Stored dataset items
>>>>>

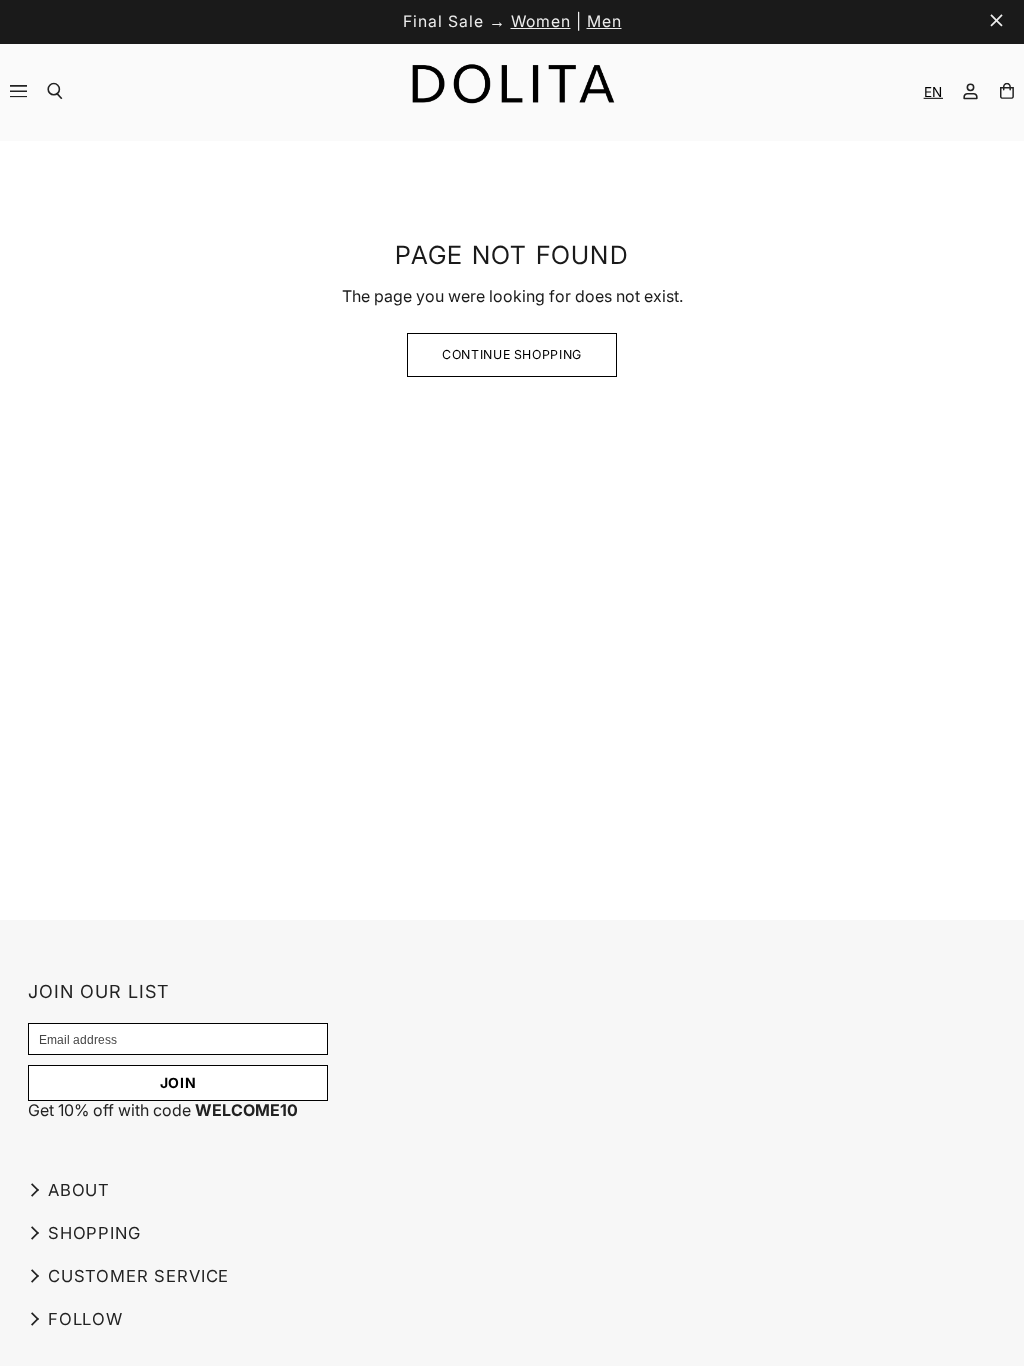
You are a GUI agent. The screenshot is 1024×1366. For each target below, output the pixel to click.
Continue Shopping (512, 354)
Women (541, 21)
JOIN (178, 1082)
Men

<<<<<

◆ **Work to complete**:
Write the data above out again exactly, minus its pictures.

◆ **Solution to this problem**:
You are a GUI agent. The screenshot is 1024×1366. For each target below, output the pixel to click.
Continue Shopping (512, 354)
Women (541, 21)
JOIN (178, 1082)
Men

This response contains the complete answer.